═══ Given data
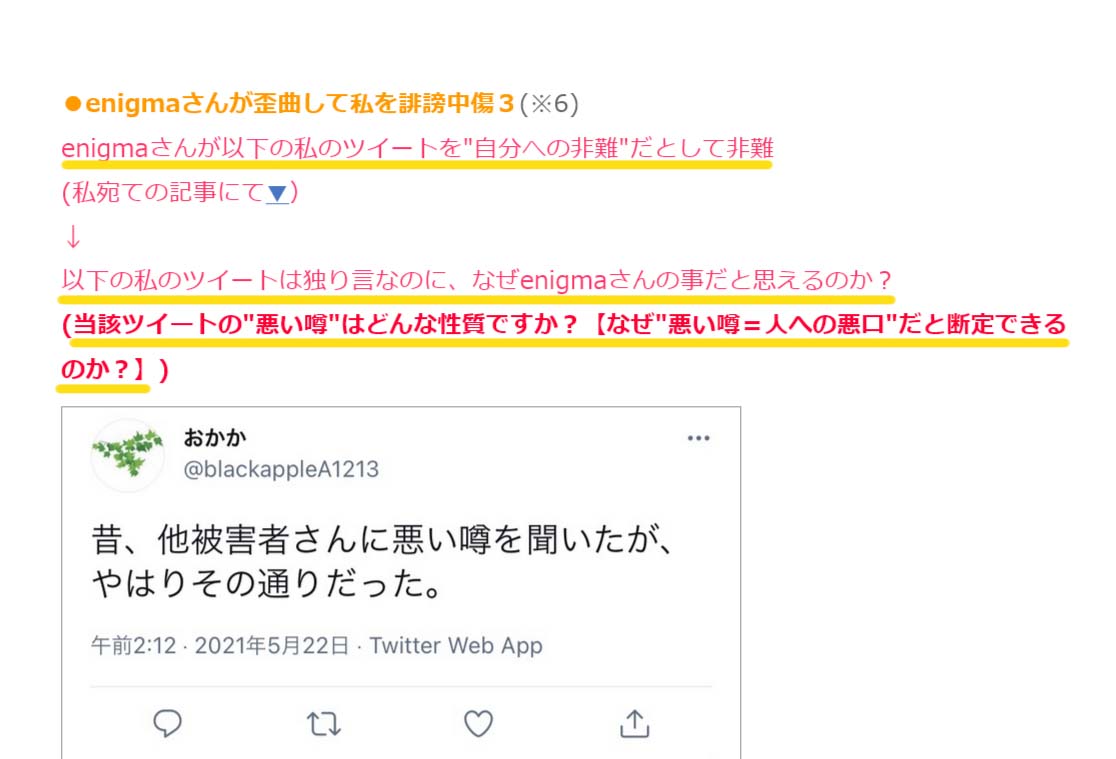Click the Twitter Web App source label
The height and width of the screenshot is (759, 1116).
(x=456, y=646)
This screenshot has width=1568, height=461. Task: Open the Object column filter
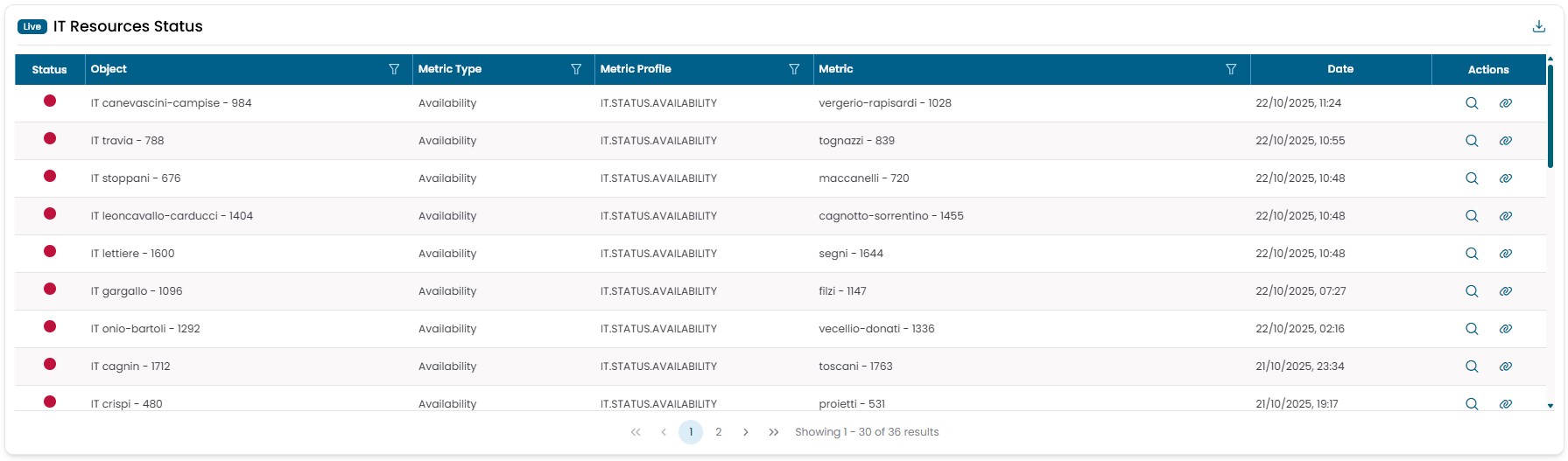coord(394,69)
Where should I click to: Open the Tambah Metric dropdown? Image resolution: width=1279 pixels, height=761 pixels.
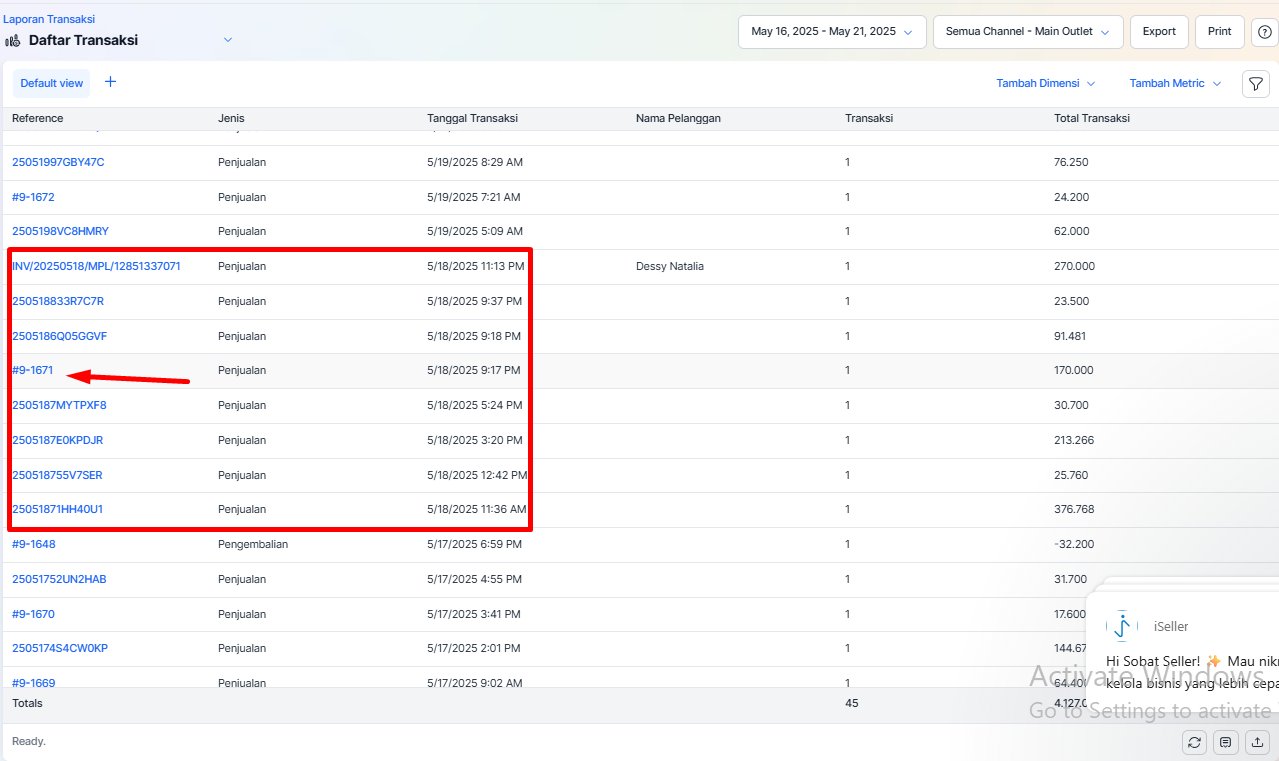coord(1175,84)
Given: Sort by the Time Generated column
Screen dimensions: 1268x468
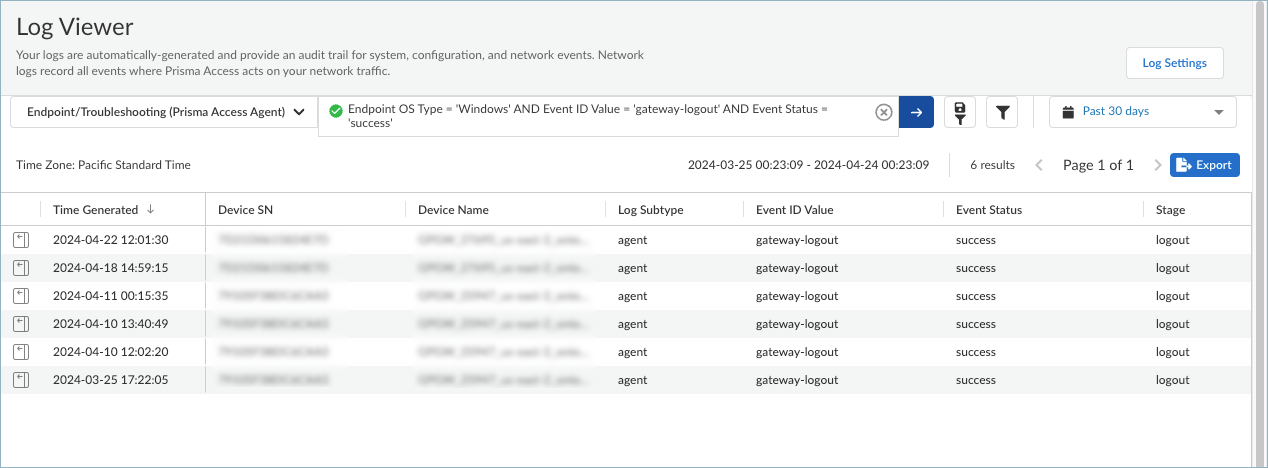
══════
Instructions to follow. Reproduce all the rows above word for word, leaving out the pictures.

Finished exercise.
Click the Twitter Web App source label
The height and width of the screenshot is (759, 1116).
(x=456, y=646)
This screenshot has width=1568, height=461. Task: Open the Object column filter
coord(394,69)
Where should I click to: Open the Tambah Metric dropdown? Image resolution: width=1279 pixels, height=761 pixels.
coord(1175,84)
Given: Sort by the Time Generated column
Screen dimensions: 1268x468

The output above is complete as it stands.